▸ **Aim of the task**
Output the rows starting at the line that contains "Given: Click the Premium diamond icon" and ending at the line that contains "tap(493, 9)" as a JSON list of strings, one string per line, with blank lines omitted.

(Element and text position data)
** Begin **

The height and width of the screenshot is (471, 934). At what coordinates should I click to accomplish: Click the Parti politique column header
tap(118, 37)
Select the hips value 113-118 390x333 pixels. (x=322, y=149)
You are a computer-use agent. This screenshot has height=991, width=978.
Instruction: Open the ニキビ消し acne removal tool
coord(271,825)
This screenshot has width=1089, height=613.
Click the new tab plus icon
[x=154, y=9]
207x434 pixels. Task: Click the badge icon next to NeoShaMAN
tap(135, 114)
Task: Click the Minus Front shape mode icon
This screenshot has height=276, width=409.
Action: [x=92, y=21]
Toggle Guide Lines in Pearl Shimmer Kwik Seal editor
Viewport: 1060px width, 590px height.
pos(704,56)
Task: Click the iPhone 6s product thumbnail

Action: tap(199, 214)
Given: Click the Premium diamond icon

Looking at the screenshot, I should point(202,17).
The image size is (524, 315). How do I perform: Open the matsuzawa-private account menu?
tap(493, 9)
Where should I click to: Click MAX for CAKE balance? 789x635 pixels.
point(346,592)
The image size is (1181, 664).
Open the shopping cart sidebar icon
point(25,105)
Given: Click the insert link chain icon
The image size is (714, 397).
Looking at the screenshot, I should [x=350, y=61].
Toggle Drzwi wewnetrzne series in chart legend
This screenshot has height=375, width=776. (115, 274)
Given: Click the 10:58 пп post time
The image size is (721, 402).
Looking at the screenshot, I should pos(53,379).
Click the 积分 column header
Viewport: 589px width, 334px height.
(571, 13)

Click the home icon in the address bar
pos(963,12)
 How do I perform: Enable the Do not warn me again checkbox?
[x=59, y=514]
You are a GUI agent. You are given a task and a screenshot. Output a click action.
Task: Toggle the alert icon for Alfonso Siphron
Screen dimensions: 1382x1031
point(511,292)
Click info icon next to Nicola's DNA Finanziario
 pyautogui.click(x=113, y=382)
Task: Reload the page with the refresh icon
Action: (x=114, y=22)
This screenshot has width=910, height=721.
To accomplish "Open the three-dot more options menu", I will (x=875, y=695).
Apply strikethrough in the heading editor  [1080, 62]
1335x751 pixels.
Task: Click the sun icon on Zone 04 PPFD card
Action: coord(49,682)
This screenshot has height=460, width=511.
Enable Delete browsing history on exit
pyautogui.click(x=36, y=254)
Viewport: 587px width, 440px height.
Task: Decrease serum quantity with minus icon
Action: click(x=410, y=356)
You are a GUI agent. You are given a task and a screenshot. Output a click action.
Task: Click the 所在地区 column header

** End **

▸ **Output for this exercise**
[
  "Given: Click the Premium diamond icon",
  "Looking at the screenshot, I should point(202,17).",
  "The image size is (524, 315). How do I perform: Open the matsuzawa-private account menu?",
  "tap(493, 9)"
]